◆ **TASKS AND EXERCISES**
(1) Update the passage on software process improvement, starting at "Nevertheless, the achievement" and ending at "the examined organizations.", so that "fixed costs" becomes "overhead costs" wherever it appears.
(2) According to the text on software process improvement, what range does the SEI report give for the ratio of measured benefits to measured costs?

Business Motivations for Software Process Improvement
by Miklós Biró and Tibor Remzsö
In the framework of the PICO (Process Improvement Combined apprOach)
project, performed by several European companies under the LEONARDO vocational
training programme of the European Union, an approach was developed at
SZTAKI for bridging the existing gap between the software engineers' view
and the business managers' view of software process improvement (SPI).
The fact that engineers and business managers have different motivations
is well-known. To avoid the possible conflicts, it is of strategic importance
to explain the differences in motivations to both sides. Managers with
financial, operating, production, marketing, human behavioural, or other
orientations will give a variety of answers to the question: How can I
make my firm succeed where another fails? In the following, we analyse
the ways how software process improvement can provide leverage to a firm
from the financial, operating, production, marketing, and human behavioural
perspectives by outlining a framework integrating and structuring several
orientations. The key concept of our approach is the notion of lever. Levers
are means used by a firm to increase its resource generating ability. Resources
are used to increase the assets of the firm and reward employees and stockholders.
Financial leverage
Financial leverage means borrowing funds and investing them with a return
higher than the cost of the debt. If the ROI (return on investment) for
software process improvement is high enough, then it clearly provides financial
leverage to the firm. We mention a few determining numbers which allow
the reader to form an idea about the magnitude of the leverage that can
be achieved. ROI is considered as the bottom-line figure of most interest
to many practitioners and managers in a report of the SEI (Software Engineering
Institute at Carnegie Mellon University, USA). The range of the ratio of
measured benefits to measured costs is between 4x and 8.8x over periods
of software process improvement ranging from 3.5 to 6 years. Benefits include
savings from productivity gains and fewer defects, but do not include the
value of enhanced competitive position which will be examined below under
the title marketing leverage. Costs include the cost of a Software Engineering
Process Group (SEPG), assessments, and training, but do not include indirect
costs such as incidental staff time to put new procedures into place. Further
results are reported in the PICO book.
Operating Leverage
The profitability of a firm highly depends on its cost structure, that
is the repartition between its fixed costs and variable costs. Operating
leverage means the relative change in profit induced by a relative change
in volume, which is clearly higher for a firm with lower variable costs.
Nevertheless, the achievement of a low variable cost production usually
presumes high fixed costs, that is a capital intensive process. Software
process improvement clearly means an increase in fixed costs. The question
is whether the company is able to use it for decreasing its variable costs.
Measuring the variable costs of software production is not a straightforward
issue. The notion of function point had to be invented to resolve this
problem among others. We refer the reader to the PICO book regarding this
issue.
Instead of the change in variable costs, statistical results are usually
presented in terms of development productivity whose increase is in fact
equivalent to the decrease of the variable cost of software production.
Productivity gains per year measured in lines of code (LOC) per unit of
time are reported by SEI to be between 9% and 67% at the examined organizations.

[Dataset entries]
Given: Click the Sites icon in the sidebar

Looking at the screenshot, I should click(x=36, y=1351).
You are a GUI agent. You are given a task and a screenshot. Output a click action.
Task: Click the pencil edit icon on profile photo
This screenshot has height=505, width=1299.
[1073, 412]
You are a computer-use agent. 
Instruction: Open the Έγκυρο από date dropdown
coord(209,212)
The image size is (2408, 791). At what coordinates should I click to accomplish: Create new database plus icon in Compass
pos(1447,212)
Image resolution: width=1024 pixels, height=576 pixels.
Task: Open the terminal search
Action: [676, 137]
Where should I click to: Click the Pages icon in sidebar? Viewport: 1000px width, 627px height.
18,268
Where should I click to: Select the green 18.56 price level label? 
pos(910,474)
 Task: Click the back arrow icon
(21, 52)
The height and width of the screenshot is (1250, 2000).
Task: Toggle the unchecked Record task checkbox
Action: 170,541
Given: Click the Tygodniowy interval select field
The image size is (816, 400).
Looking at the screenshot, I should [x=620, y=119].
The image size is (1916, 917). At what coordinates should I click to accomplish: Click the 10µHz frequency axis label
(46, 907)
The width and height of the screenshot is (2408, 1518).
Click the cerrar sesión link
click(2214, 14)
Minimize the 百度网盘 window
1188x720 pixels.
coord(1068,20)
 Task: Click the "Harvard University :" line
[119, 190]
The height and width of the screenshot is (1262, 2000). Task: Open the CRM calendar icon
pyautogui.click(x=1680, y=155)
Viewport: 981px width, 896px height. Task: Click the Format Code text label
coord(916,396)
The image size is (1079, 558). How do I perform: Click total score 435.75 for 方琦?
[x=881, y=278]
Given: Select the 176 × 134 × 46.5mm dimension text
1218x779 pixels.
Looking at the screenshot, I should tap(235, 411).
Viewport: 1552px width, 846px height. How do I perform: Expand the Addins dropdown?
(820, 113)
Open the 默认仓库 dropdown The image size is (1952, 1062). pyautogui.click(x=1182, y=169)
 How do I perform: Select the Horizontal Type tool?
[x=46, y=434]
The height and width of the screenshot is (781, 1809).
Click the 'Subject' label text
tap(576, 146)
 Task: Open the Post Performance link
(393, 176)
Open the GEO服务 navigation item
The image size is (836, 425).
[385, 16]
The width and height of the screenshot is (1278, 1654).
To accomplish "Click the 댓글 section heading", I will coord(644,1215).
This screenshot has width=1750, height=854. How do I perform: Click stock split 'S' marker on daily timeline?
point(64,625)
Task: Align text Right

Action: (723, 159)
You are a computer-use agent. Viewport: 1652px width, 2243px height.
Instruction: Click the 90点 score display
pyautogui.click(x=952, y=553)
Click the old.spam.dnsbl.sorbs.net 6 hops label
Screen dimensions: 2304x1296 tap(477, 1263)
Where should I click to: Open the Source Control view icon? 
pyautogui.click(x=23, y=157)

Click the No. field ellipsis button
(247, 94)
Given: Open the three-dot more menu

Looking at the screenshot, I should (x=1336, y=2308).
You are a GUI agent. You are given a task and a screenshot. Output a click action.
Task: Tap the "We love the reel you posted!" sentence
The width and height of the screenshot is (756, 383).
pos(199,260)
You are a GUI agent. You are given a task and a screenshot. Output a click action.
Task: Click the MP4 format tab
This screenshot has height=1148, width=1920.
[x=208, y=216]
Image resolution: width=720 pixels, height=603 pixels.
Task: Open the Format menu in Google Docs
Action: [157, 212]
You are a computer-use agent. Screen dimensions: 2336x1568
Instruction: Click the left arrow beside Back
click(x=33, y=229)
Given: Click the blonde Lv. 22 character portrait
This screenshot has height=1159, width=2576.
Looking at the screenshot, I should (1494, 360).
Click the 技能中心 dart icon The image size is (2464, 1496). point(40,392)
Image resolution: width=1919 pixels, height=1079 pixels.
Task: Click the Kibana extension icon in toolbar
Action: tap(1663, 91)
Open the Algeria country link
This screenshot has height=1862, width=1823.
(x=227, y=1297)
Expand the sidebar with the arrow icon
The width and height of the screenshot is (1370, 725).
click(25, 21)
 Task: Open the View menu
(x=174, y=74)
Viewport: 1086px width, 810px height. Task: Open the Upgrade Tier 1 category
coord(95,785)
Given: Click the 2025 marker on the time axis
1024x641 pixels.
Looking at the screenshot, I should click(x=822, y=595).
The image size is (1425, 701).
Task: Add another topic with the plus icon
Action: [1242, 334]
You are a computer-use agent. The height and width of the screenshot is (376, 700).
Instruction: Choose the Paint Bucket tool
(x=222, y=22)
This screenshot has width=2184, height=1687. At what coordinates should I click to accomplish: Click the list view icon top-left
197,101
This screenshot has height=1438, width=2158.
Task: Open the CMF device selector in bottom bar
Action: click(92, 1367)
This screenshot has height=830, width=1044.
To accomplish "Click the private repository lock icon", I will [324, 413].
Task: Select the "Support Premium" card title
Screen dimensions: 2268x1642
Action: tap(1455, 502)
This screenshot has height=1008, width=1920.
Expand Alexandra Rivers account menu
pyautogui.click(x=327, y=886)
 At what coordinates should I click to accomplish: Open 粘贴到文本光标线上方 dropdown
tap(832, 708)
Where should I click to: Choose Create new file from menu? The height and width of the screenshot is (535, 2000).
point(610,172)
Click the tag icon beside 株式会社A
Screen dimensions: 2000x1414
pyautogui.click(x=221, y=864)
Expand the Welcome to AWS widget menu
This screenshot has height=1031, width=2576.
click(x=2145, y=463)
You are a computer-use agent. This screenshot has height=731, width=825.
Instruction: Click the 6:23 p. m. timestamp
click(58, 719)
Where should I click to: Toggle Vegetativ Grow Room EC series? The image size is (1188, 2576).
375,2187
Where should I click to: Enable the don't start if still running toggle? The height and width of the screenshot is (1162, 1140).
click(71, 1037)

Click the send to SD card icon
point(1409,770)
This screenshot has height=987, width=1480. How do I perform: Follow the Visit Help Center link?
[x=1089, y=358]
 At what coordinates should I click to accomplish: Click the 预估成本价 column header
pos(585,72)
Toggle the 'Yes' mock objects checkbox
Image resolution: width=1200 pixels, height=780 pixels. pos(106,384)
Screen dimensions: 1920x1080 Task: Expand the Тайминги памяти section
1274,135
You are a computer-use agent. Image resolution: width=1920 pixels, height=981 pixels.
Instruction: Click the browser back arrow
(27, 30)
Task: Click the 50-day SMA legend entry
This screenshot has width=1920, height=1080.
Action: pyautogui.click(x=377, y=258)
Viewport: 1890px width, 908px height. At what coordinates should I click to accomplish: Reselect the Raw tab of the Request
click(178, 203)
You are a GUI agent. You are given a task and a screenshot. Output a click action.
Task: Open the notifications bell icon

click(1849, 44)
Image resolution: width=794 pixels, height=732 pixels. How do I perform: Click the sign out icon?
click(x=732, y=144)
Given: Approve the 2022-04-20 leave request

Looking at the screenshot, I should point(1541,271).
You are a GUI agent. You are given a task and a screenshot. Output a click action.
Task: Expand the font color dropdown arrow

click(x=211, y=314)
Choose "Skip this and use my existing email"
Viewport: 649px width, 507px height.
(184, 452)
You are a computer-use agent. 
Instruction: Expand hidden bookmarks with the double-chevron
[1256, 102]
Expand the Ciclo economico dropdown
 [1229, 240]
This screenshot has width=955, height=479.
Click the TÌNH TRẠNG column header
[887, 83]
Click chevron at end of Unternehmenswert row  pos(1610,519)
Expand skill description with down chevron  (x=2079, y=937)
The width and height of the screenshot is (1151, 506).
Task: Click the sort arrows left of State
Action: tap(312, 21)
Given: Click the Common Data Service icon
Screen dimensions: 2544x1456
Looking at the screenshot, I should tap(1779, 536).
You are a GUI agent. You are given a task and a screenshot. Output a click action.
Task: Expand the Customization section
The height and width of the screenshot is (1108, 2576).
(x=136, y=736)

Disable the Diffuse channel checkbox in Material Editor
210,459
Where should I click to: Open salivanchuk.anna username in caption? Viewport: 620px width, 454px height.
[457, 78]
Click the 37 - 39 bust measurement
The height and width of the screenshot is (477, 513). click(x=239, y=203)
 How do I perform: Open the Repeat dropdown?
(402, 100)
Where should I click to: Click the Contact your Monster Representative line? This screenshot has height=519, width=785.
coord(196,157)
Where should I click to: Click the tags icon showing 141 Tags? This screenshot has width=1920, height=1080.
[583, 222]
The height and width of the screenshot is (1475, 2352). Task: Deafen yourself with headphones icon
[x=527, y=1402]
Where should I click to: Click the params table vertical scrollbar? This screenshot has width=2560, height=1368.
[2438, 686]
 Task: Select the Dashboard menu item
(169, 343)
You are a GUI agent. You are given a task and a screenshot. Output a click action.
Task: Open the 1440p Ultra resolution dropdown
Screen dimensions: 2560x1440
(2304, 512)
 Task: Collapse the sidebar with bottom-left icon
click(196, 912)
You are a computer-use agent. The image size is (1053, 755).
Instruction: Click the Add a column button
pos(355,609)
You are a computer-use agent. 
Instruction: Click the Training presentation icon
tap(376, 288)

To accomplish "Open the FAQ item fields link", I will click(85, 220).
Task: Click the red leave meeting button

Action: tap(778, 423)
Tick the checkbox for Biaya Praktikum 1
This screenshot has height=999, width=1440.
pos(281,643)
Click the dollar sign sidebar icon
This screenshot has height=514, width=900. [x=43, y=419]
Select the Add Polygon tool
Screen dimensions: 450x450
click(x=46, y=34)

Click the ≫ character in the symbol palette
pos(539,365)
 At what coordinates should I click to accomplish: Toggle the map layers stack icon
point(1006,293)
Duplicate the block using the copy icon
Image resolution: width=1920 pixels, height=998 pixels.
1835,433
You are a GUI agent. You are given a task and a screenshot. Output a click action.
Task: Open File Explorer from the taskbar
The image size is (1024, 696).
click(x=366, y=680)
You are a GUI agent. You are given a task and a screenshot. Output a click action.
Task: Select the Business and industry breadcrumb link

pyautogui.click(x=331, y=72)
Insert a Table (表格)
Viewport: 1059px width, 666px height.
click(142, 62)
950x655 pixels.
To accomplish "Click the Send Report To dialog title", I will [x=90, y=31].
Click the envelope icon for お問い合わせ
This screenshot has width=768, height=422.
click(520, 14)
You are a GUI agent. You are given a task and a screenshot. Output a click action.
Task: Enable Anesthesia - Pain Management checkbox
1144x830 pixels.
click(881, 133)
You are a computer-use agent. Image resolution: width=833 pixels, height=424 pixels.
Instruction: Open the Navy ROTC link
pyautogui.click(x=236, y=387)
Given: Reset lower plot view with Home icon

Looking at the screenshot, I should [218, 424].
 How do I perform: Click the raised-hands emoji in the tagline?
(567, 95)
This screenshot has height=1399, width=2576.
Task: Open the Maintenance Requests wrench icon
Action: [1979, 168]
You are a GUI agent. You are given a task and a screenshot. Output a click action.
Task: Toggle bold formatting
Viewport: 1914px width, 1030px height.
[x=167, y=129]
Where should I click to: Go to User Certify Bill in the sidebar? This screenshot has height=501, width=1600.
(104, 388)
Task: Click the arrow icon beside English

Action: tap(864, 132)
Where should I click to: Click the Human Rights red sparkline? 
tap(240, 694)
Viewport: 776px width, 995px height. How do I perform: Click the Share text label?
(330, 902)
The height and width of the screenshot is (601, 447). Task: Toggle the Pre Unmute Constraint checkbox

◆ **TASK RESULTS**
(1)
Nevertheless, the achievement of a low variable cost production usually
presumes high overhead costs, that is a capital intensive process. Software
process improvement clearly means an increase in overhead costs. The question
is whether the company is able to use it for decreasing its variable costs.
Measuring the variable costs of software production is not a straightforward
issue. The notion of function point had to be invented to resolve this
problem among others. We refer the reader to the PICO book regarding this
issue.
Instead of the change in variable costs, statistical results are usually
presented in terms of development productivity whose increase is in fact
equivalent to the decrease of the variable cost of software production.
Productivity gains per year measured in lines of code (LOC) per unit of
time are reported by SEI to be between 9% and 67% at the examined organizations.

(2) Between 4x and 8.8x, over periods of software process improvement ranging from 3.5 to 6 years.